→ QUESTION BRÈVE A: Dans le texte sur la curiosité, que firent les Athéniens des lettres que Philippe de Macédoine adressait à Olympias ?

→ TEXTE:
La curiosité de certaines gens, qui sous prétexte d’amitié & d’intérêt s’informent avidement de nos affaires, de nos projets, de nos sentimens, & qui suivant le poëte,

Scire volunt secreta domûs, atque inde timeri ;

cette curiosité, dis-je, de saisir les secrets d’autrui par un principe si bas, est un vice honteux. Les Athéniens étoient bien éloignés de cette bassesse, quand ils renvoyerent à Philippe de Macédoine les lettres qu’il adressoit à Olympias, sans que les justes allarmes qu’ils avoient de sa grandeur, ni l’espérance de découvrir des choses qui les intéressassent, pût les persuader de lire ses dépêches. Marc Antonin brûla des papiers de gens qu’il suspectoit, pour n’avoir, disoit-il, aucun sujet fondé de ressentiment contre personne.

La curiosité pour toutes sortes de nouvelles, est l’apanage de l’oisiveté ; la curiosité qui provient de la jalousie des gens mariés est imprudente ou inutile ; la curiosité . . . . . Mais c’est assez parler d’especes de curiosités déraisonnables ; mon dessein n’est pas de parcourir toutes celles de ce genre : j’aime bien mieux me fixer à la curiosité digne de l’homme, & la plus digne de toutes, je veux dire le desir qui l’anime à étendre ses connoissances, soit pour élever son esprit aux grandes vérités, soit pour se rendre utile à ses concitoyens. Tâchons de développer en peu de mots l’origine & les bornes de cette noble curiosité.

L’envie de s’instruire, de s’éclairer, est si naturelle, qu’on ne sauroit trop s’y livrer, puisqu’elle sert de fondement aux vérités intellectuelles, à la science & la sagesse.

Mais cette envie de s’éclairer, d’étendre ses lumieres, n’est pas cependant une idée propre à l’ame, qui lui appartienne dès son origine, qui soit indépendante des sens, comme quelques personnes l’ont imaginé. De judicieux philosophes, entre autres M. Quesnay, ont démontré (Voyez son ouvrage de l’econ. anim.) que l’envie d’étendre ses connoissances est une affection de l’ame qui est excitée par les sensations ou les perceptions des objets que nous ne connoissons que très-imparfaitement. Cette idée nous fait non-seulement appercevoir notre ignorance, mais elle nous excite encore à acquérir, autant qu’il est possible, une connoissance plus exacte & plus complete de l’objet qu’elle représente. Lorsque nous voyons, par exemple, l’extérieur d’une montre, nous concevons qu’il y a dans l’intérieur de cette montre diverses parties, une organisation méchanique, & un mouvement qui fait cheminer l’aiguille qui marque les heures : de-là naît un desir qui porte à ouvrir la montre pour en examiner la construction intérieure. La curiosité ne peut donc être attribuée qu’aux sensations & aux perceptions qui nous affectent, & qui nous sont venues par la voie des sens.

(Données de pointage sur pages et écrans)
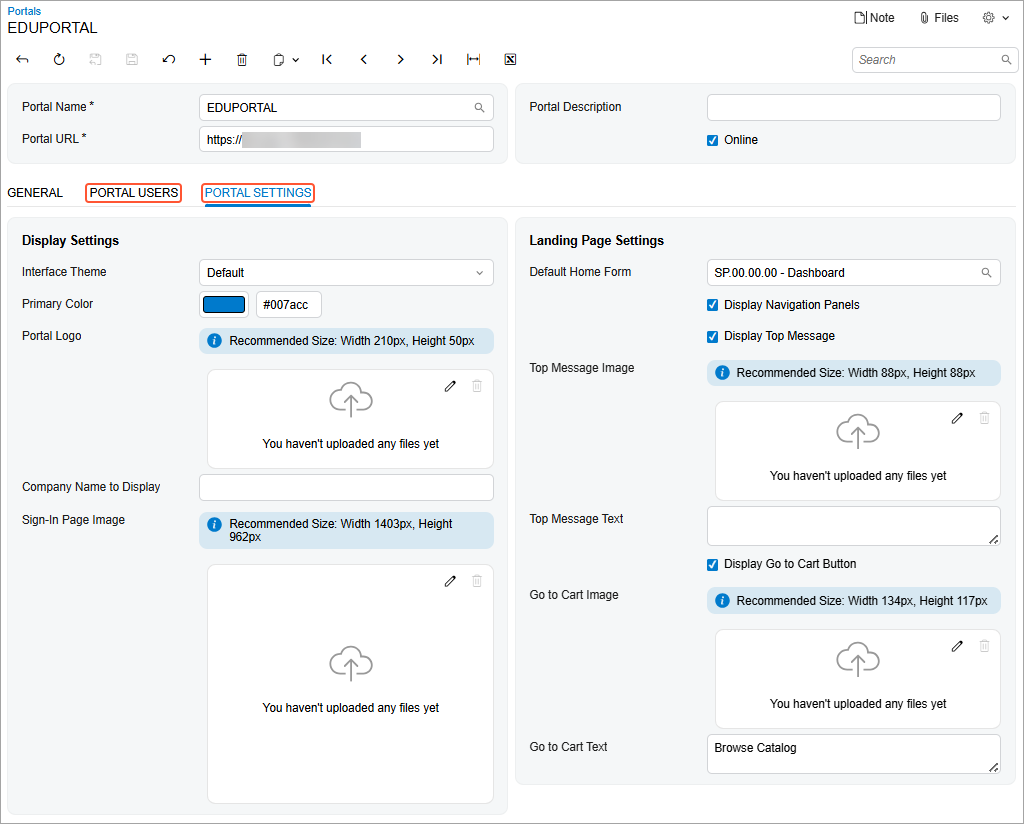Open the Files button
Viewport: 1024px width, 824px height.
pyautogui.click(x=938, y=18)
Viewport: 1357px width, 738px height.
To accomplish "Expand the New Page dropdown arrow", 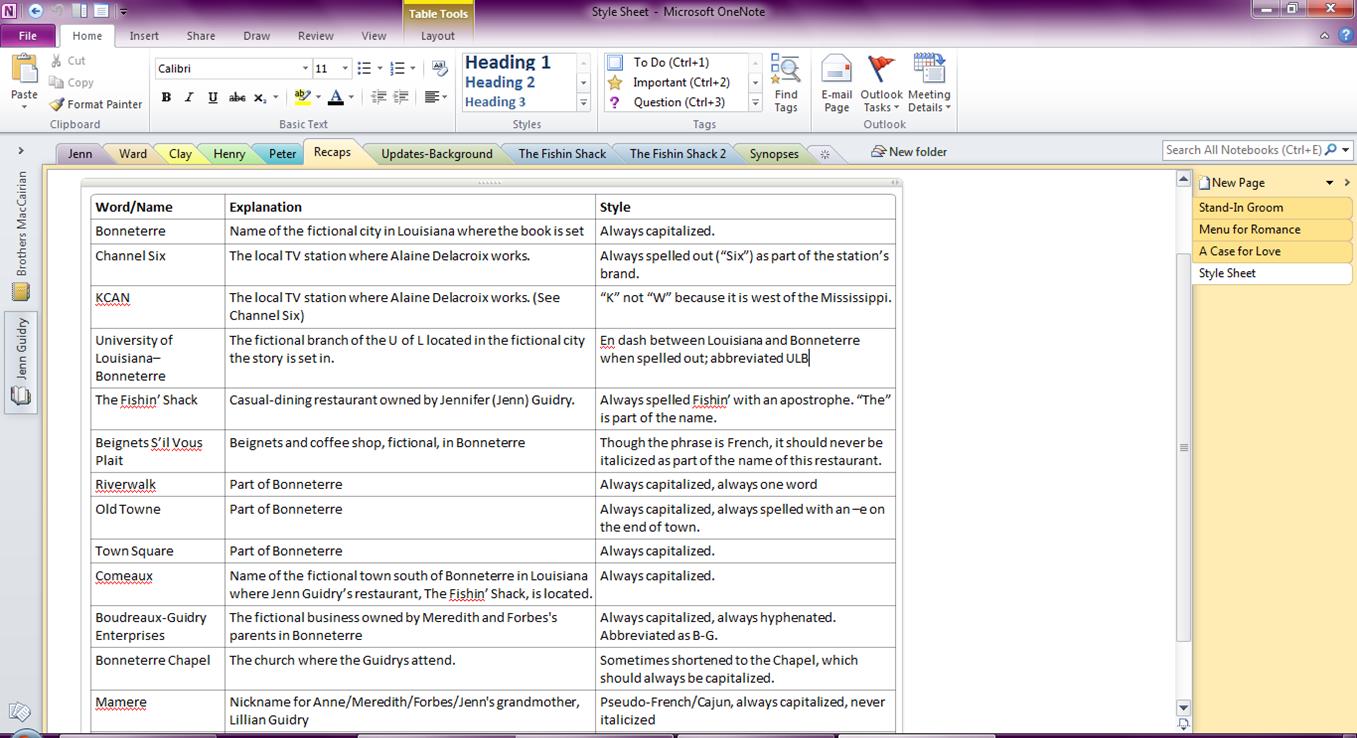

→ QUESTION BRÈVE B: Pouvez-vous redonner la liste ci-dessus en changeant « dropdown arrow » en « dropdown menu », sans rien modifier d'autre et sans reproduire les images ?

→ RÉPONSE COMPLÈTE A: Ils les renvoyèrent à Philippe sans les lire.

→ RÉPONSE COMPLÈTE B:
Open the Files button
Viewport: 1024px width, 824px height.
pyautogui.click(x=938, y=18)
Viewport: 1357px width, 738px height.
To accomplish "Expand the New Page dropdown menu", 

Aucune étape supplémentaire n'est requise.